* [WHAT IS NEEDED]: Please set down only the lines running from the one with "Instruction: Click 'Tonart" through the last line of the entries, exactly as written and without any pictures.

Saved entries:

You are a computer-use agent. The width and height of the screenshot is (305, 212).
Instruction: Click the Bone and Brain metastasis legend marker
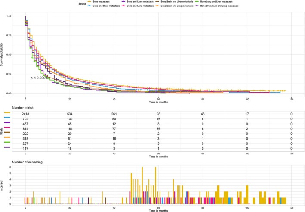pos(89,6)
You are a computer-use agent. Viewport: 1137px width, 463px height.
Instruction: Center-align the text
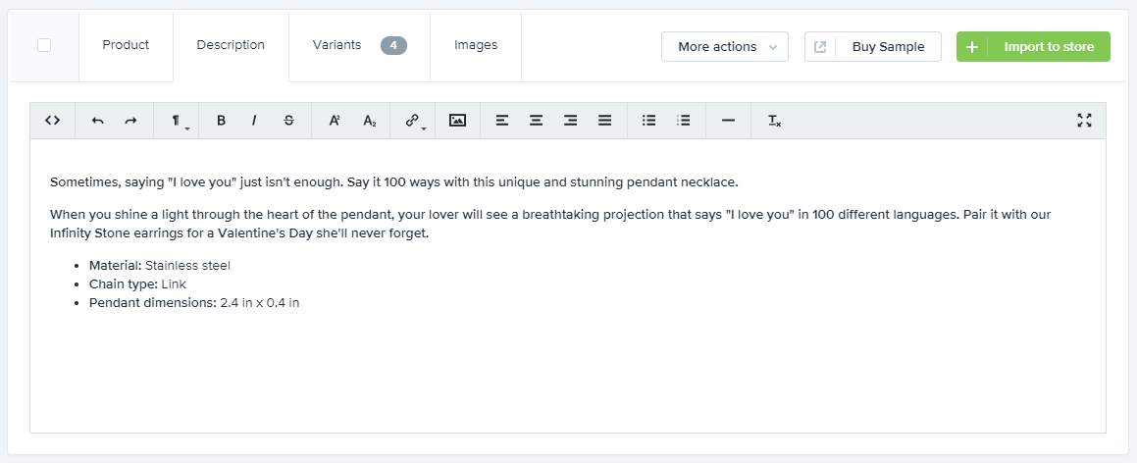click(x=536, y=121)
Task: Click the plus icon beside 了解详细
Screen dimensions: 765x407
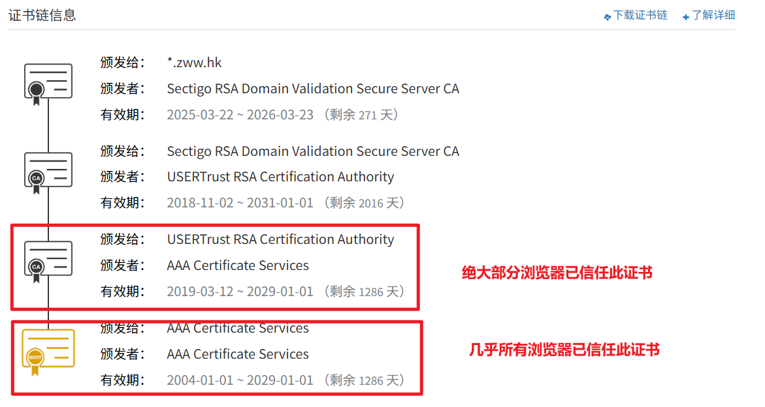Action: tap(686, 16)
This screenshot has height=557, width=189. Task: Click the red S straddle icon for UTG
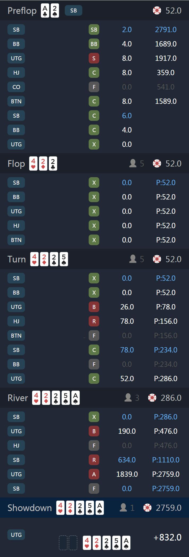click(94, 58)
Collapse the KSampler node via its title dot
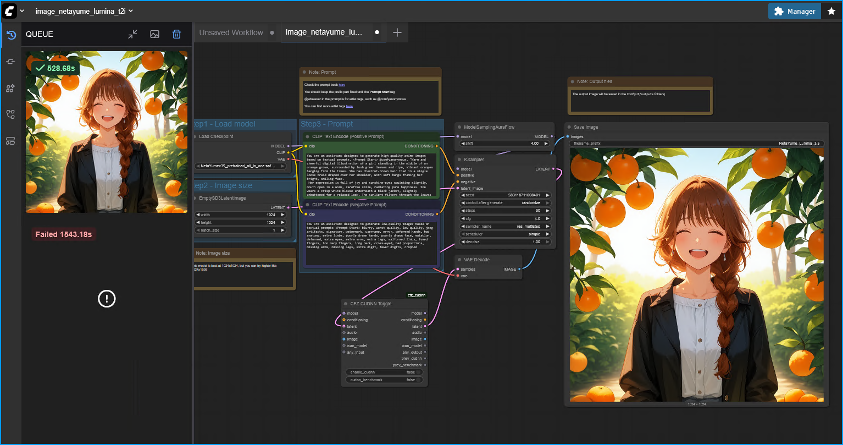The height and width of the screenshot is (445, 843). 459,160
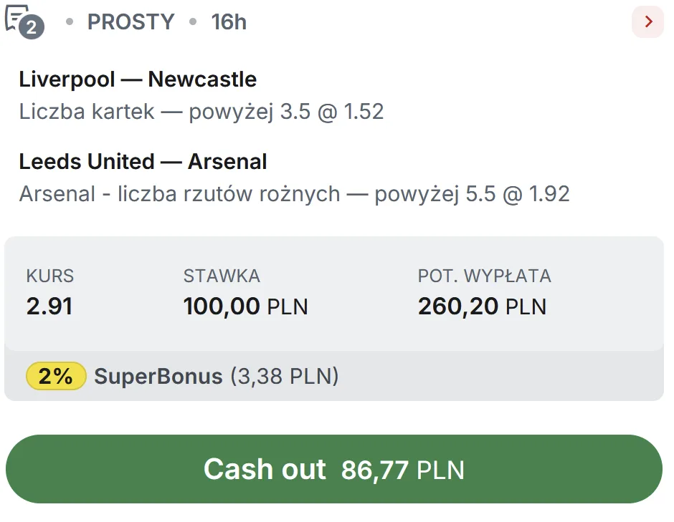The height and width of the screenshot is (522, 674).
Task: Expand the Leeds United — Arsenal selection
Action: click(x=143, y=162)
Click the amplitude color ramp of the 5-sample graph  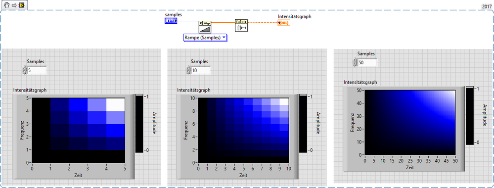(x=139, y=123)
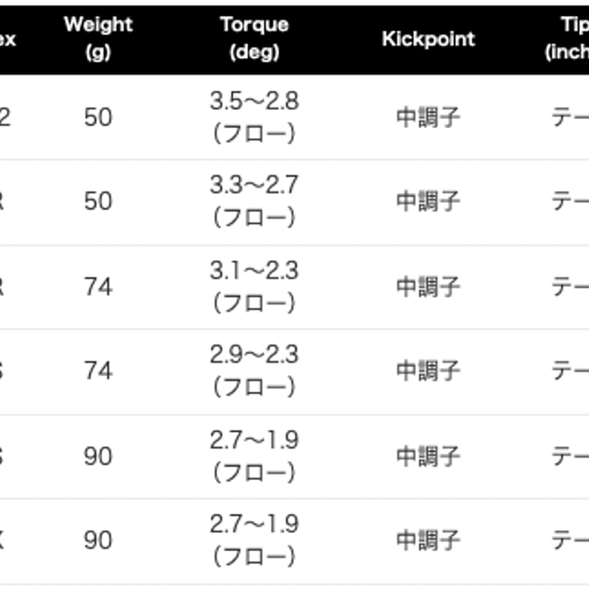The image size is (589, 589).
Task: Click 中調子 in the last row
Action: coord(428,540)
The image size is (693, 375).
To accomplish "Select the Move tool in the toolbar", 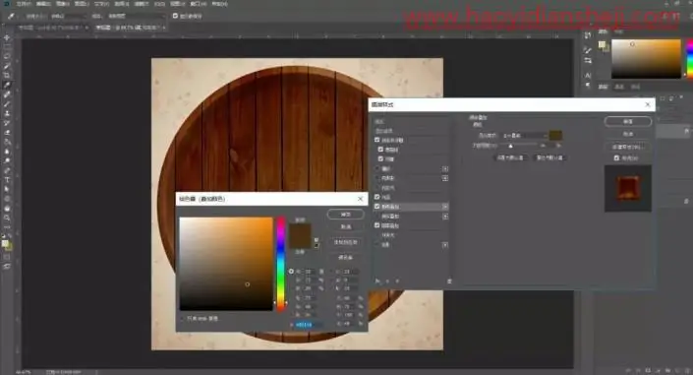I will [7, 37].
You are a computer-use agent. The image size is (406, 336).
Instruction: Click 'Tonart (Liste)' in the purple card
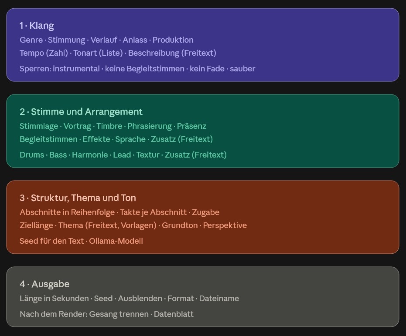click(98, 53)
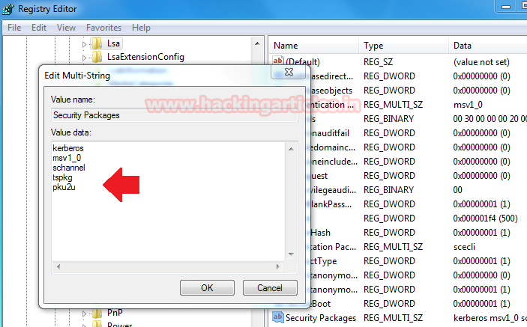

* [RESPONSE TO THE EXERCISE]:
Instruction: Click 'Tonart (Liste)' in the purple card
click(98, 53)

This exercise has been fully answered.